Ignoring Proper Hand Washing

One of the first mistakes researchers noted was that participants forgot to wash their hands before starting to prepare their meal. Seems basic, right? Yet it's one of the most overlooked steps in home kitchens. Your hands carry bacteria from everything you touch throughout the day, from your phone to doorknobs to pets.
Hands should be washed with soap and water for at least 20 seconds and dried with a paper towel, not a cloth towel, because the cloth towel can become contaminated and then spread bacteria when used to dry dishes, wipe counter, etc.. That 20-second rule isn't arbitrary. It takes that long for soap to actually break down and remove bacteria effectively.

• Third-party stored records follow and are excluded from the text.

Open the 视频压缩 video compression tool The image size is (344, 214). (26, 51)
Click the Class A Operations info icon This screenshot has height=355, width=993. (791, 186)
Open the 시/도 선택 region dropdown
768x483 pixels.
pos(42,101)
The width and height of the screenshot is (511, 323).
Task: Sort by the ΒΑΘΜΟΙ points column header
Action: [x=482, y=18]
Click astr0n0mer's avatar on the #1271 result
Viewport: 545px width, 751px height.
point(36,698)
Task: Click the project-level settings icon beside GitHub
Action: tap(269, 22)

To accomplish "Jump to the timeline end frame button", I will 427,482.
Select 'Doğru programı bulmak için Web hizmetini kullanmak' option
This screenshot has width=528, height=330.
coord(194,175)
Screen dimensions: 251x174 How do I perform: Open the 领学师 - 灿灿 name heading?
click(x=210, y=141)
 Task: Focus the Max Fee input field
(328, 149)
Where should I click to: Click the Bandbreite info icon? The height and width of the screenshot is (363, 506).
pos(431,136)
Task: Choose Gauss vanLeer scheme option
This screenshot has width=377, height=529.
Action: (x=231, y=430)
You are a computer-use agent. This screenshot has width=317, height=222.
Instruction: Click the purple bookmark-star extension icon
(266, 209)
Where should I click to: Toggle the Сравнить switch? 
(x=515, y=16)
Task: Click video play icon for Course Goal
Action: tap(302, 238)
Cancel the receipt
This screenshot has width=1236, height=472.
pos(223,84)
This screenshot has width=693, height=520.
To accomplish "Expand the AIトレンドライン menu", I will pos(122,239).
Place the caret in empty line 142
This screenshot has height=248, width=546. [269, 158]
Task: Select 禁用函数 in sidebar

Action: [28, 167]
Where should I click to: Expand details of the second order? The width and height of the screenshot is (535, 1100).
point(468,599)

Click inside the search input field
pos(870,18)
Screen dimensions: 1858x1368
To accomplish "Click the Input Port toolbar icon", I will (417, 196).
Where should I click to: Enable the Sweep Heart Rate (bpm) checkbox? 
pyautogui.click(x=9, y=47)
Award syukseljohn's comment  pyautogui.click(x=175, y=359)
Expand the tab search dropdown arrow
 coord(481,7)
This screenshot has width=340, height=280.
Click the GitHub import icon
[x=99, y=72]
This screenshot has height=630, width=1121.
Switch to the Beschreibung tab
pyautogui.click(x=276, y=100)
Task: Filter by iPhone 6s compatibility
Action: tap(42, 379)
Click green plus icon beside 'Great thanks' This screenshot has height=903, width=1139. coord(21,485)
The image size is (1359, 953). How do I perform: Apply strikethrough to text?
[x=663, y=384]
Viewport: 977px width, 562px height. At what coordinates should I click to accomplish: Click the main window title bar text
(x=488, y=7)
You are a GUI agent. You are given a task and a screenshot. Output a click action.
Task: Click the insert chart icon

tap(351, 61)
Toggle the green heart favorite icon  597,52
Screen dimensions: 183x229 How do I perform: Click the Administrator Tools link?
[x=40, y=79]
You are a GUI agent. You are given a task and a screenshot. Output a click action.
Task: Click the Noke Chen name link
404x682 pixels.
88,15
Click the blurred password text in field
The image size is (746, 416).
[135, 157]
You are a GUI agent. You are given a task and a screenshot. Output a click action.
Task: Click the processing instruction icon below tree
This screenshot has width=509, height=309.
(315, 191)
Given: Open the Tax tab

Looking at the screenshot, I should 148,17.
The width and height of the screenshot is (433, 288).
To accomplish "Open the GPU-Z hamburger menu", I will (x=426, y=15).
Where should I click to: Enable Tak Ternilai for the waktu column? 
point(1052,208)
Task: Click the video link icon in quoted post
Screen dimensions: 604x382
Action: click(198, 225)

Wash before you start cooking, after handling raw meat, after touching your face or phone, and honestly, err on the side of washing too much. The sink is right there. There's really no excuse. Paper towels are better for drying because cloth towels become bacterial playgrounds after a few uses, even if they look clean.
Skipping the Sanitizing Step After Cleaning

Washing and sanitizing are two different things, yet most people stop after the first step. There are four steps to proper cleaning: pre-rinse, clean with detergent, rinse, and apply a sanitizer, and if you skip steps, like using a sanitizer on dirty surfaces, this wastes product and doesn't keep you safe. Soap removes visible grime and some bacteria, yet sanitizing actually kills what remains.
For cutting boards, you should rinse the debris off, scrub with soap and water, sanitize, and for plastic cutting boards, use a chlorine-based sanitizer such as a solution of bleach and water (one tablespoon of bleach per gallon of water with a shelf life of a week or two), but for wood cutting boards, use a quaternary ammonium sanitizer such as a solution of Mr. Clean and water, because chlorine binds very easily to organic materials like wood, which neutralizes its antibacterial properties.
Kitchen surfaces need the same treatment, especially after contact with raw meat. A quick wipe doesn't cut it. Sanitize countertops, cutting boards, sink areas, and anything else that touched potentially contaminated food. It takes an extra minute, yet it creates an actual barrier against pathogens rather than just moving them around.